::: Data for this exercise

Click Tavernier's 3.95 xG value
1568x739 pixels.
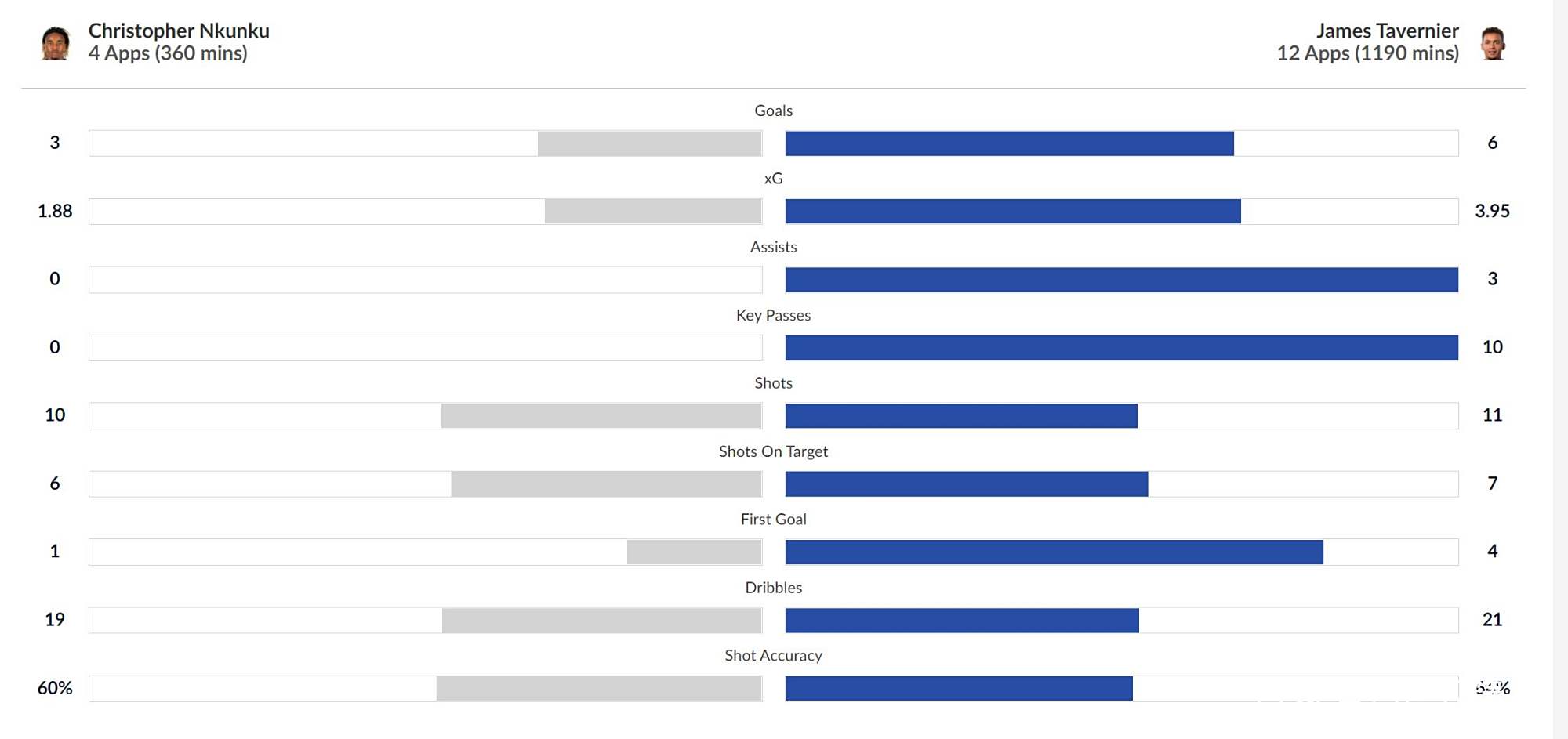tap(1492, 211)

::::::
::: Data for this exercise

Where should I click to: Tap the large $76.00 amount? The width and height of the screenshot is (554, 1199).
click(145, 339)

::::::
::: Data for this exercise

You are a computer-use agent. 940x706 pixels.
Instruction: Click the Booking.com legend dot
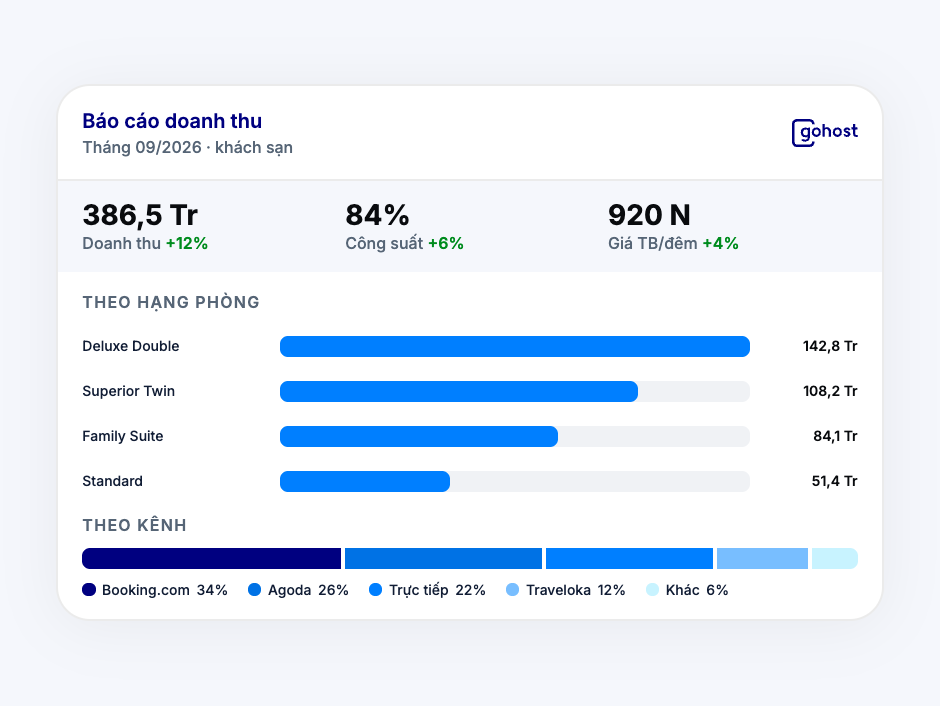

::::::

| Task to complete |
Find "You are a computer-use agent. 940x706 pixels." in the entries above and copy that whole line exactly, then each line after it through the line that contains "Instruction: Click the Booking.com legend dot".

| Final answer |
You are a computer-use agent. 940x706 pixels.
Instruction: Click the Booking.com legend dot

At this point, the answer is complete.